----- INPUT MATERIAL -----
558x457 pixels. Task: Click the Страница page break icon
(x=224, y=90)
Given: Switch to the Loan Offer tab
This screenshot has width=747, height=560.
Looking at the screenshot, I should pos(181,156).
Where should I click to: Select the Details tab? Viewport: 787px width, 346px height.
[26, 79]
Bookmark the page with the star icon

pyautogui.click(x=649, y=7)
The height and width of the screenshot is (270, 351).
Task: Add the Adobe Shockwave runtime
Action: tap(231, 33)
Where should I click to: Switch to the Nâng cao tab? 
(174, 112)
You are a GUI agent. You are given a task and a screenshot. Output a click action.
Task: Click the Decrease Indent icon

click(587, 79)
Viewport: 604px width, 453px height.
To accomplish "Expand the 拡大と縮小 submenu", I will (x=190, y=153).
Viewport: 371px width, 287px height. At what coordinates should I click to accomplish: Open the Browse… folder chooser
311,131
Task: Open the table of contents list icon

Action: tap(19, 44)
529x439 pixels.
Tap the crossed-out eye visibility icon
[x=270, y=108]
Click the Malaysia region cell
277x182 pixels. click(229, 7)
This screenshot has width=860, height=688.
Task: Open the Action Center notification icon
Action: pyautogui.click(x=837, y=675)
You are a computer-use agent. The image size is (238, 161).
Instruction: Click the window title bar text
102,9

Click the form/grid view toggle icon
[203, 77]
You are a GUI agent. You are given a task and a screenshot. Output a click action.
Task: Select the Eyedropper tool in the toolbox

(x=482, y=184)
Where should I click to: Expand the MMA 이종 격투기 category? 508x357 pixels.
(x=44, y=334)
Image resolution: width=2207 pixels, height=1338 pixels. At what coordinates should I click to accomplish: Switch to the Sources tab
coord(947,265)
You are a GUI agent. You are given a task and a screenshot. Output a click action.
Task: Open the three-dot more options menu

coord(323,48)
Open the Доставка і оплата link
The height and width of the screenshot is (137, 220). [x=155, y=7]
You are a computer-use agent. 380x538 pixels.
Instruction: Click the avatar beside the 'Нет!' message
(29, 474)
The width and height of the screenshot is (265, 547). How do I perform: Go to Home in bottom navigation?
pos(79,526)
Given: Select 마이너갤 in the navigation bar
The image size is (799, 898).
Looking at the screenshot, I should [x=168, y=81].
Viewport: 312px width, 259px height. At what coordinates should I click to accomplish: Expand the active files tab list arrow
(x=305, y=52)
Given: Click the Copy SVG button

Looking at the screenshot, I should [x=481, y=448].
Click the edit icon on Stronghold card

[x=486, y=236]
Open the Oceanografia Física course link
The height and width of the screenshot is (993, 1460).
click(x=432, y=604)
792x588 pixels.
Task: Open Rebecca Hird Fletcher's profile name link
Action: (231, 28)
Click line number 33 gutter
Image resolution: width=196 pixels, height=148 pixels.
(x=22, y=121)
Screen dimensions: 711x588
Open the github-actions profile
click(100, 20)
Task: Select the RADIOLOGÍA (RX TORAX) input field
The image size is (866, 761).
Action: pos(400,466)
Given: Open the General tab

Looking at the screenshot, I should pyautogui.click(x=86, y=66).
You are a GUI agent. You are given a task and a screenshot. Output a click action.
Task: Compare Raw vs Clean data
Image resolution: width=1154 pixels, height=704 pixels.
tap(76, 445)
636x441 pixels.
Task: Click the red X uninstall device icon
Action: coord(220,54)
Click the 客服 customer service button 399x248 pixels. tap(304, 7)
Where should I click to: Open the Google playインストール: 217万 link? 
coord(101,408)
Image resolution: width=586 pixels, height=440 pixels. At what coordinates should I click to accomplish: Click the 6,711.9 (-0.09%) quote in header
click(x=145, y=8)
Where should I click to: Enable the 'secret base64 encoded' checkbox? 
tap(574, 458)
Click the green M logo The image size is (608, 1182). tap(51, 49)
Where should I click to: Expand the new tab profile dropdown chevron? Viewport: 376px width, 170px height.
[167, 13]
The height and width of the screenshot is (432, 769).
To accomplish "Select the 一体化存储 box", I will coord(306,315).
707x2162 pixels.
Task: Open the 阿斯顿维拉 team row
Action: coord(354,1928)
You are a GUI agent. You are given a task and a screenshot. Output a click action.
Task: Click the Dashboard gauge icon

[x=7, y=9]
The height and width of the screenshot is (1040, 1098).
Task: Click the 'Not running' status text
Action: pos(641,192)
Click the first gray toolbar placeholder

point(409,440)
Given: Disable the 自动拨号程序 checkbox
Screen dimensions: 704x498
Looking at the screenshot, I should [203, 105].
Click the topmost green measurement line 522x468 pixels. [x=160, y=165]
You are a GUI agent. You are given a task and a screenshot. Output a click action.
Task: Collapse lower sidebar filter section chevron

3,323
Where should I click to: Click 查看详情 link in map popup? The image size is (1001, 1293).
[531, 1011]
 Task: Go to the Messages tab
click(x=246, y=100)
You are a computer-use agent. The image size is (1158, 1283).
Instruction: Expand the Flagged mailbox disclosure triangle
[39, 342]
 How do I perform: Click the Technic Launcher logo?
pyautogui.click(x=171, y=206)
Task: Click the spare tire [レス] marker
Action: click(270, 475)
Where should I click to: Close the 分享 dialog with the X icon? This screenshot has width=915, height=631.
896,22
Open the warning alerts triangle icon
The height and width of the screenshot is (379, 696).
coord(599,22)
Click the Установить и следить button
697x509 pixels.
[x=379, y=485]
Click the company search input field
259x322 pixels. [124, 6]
-----
**EXERCISE**: Count the lines of the entries that hold the string "green", then state that number and nothing more.

**WORKED SOLUTION**: 2